A me pare che in Italia siamo in preda a vari terrorismi. Uno è il terrorismo internazionale di cui abbiamo parlato recentemente dopo il ferimento di cinque soldati italiani a Kirkuk, altri sono terrorismi, per così dire, ‘interni’ che nascono da un eccesso di paura e dall’ossessione, tutta moderna, che si possa controllare tutto. C’è il terrorismo diagnostico per cui le persone, anche giovani, dovrebbero fare sei controlli medici l’anno per prevenire future e del tutto ipotetiche patologie. Insomma dovremmo vivere da vecchi fin da giovani. Poi c’è il terrorismo meteorologico che si divide in terrorismo estivo e terrorismo dell’autunno-inverno. D’estate i media si esercitano e martellano sulle temperature, normalissime data la stagione, e non contenti si accaniscono sulla cosiddetta “temperatura percepita” mettendo in allarme soprattutto gli anziani. Emilio Fede era specializzato nel dare il numero degli anziani che, a suo dire, erano morti per il caldo.
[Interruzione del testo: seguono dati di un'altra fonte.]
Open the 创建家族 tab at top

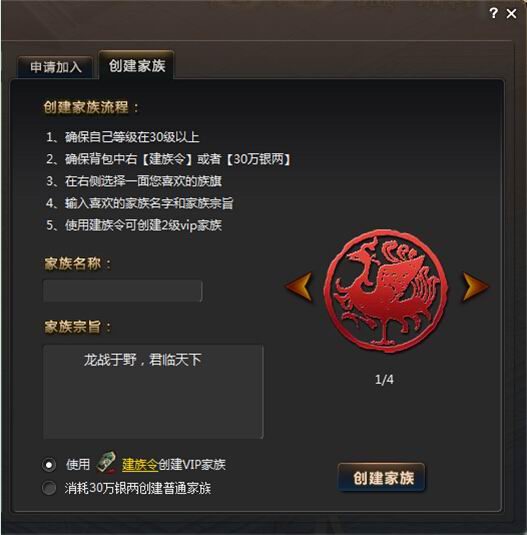pos(137,65)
Così uno che se ne stava tranquillo sopportando temperature che aveva sempre affrontato, sapendo che la massima non era, poniamo, di 36 gradi, ma “percepita” saliva a 45, si allarma sul serio e muore non per il caldo, ma di spavento. Nell’autunno-inverno succede il contrario. Scegliamo anche qui, sempre random, alcune notizie di questi giorni: “Toscana, molte scuole non apriranno i portoni”, “in diverse regioni le scuole resteranno chiuse a causa delle piogge e del rischio idrogeologico”, “ad Abano Laziale è caduto un albero ferendo in modo serio un automobilista”, “a Pisa in alcune chiese si è pregato sino a notte San Ranieri, il patrono della città” (non so quanto il buon San Ranieri abbia potuto intercedere perché a Pisa, la città del mi babbo, si dice di lui che “a parte il viziaccio di rubare era un gran Santo”), al Brennero pare che sia caduta la neve.

A parte il picco di acqua alta a Venezia nella notte tra martedì e mercoledì, 187 cm (ma i veneziani sono attrezzati per queste situazioni, in fondo vivono su una laguna e casomai se c’è qualcosa da dire e da accusare è il mitico Mose che non è servito a nulla) tutti gli altri sono eventi abituali che conosciamo benissimo. Da che mondo è mondo, o almeno da quando io sono al mondo, cioè da parecchio, si sa che novembre è la stagione delle piogge. Ma basta un temporale, come ne abbiamo vissuti mille volte, perché sia classificato “bomba d’acqua”. Basta che il vento sibili un po’ forte ed è subito una “tromba d’aria”. Basta che un fiume superi non gli argini ma qualche soglia gialla, verde, arancione e, dio non voglia, rossa e la raccomandazione accorata delle Autorità ai cittadini è di starsene chiusi in casa (se è domenica naturalmente, sennò tutti a lavorare, non scherziamo). Le scuole restano chiuse per giorni. A me, lo confesso, piacerebbe molto essere uno studente oggi, perché a noi ci cacciavano fuori di casa a pedate qualsiasi tempo facesse. Ai nostri giorni, almeno in Italia, si ha paura di tutto, già uno spiffero ci manda in catalessi, e “chi non terrorizza si ammala di terrore” come canta De André.